→ Exercise details
Print every line of the listing below, starting with the line that holds "Comment harmoniser les" and going on through the line that holds "Settings (128, 928)", both included, and print nothing else.
—————
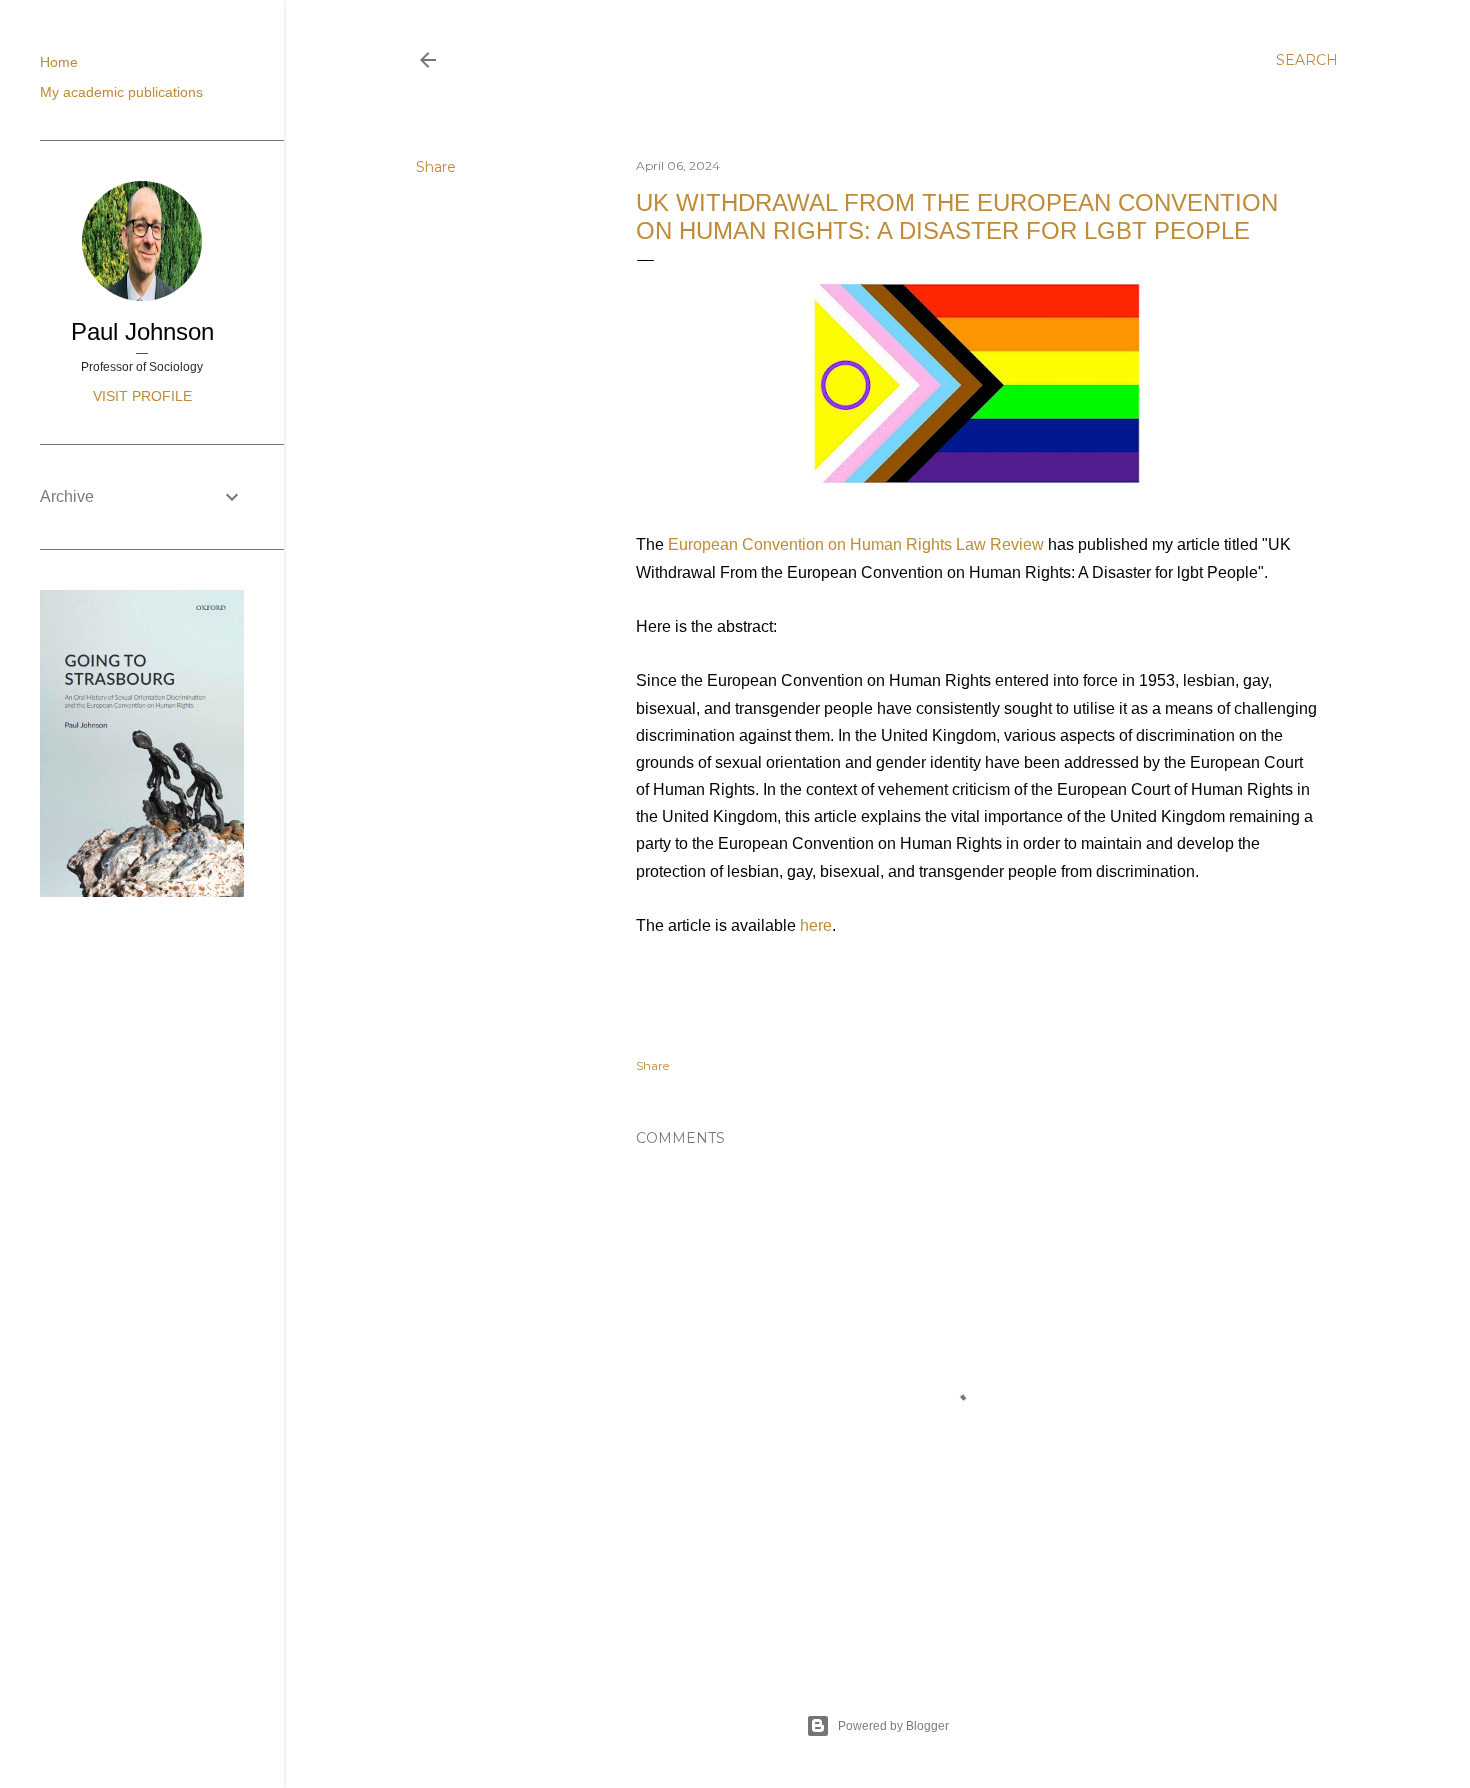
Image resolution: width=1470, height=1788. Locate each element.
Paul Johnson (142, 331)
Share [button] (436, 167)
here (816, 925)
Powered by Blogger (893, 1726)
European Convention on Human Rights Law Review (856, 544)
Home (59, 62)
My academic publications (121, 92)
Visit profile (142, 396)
—————
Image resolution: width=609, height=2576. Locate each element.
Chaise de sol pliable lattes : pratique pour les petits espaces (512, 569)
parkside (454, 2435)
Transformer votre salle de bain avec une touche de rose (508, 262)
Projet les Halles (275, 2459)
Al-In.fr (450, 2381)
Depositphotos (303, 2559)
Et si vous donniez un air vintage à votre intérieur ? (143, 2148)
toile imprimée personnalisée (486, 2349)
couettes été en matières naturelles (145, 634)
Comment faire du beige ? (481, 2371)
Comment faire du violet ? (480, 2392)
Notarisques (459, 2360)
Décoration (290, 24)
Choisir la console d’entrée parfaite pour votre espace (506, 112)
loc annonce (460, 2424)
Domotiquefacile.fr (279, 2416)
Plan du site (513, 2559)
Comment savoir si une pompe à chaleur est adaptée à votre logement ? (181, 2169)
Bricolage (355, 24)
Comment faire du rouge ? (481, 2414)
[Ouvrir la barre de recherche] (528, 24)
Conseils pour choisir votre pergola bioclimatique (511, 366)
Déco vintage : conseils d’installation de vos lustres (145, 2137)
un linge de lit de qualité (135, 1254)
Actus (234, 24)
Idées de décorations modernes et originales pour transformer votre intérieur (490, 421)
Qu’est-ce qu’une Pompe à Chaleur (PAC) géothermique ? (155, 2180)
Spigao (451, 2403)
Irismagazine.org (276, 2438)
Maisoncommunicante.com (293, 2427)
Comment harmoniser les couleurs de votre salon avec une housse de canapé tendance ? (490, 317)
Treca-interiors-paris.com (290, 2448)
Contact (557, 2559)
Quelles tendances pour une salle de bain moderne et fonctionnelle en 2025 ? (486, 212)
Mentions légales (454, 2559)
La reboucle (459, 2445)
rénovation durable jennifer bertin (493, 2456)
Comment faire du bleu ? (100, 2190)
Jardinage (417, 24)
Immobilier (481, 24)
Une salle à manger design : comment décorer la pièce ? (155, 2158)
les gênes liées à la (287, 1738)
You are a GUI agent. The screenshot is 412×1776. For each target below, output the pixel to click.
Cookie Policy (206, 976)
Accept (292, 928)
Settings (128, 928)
—————
→ Result
Comment harmoniser les couleurs de votre salon avec une housse de canapé tendance ? (490, 317)
Treca-interiors-paris.com (290, 2448)
Contact (557, 2559)
Quelles tendances pour une salle de bain moderne et fonctionnelle en 2025 ? (486, 212)
Mentions légales (454, 2559)
La reboucle (459, 2445)
rénovation durable jennifer bertin (493, 2456)
Comment faire du bleu ? (100, 2190)
Jardinage (417, 24)
Immobilier (481, 24)
Une salle à manger design : comment décorer la pièce ? (155, 2158)
les gênes liées à la (287, 1738)
You are a GUI agent. The screenshot is 412×1776. For each target below, output the pixel to click.
Cookie Policy (206, 976)
Accept (292, 928)
Settings (128, 928)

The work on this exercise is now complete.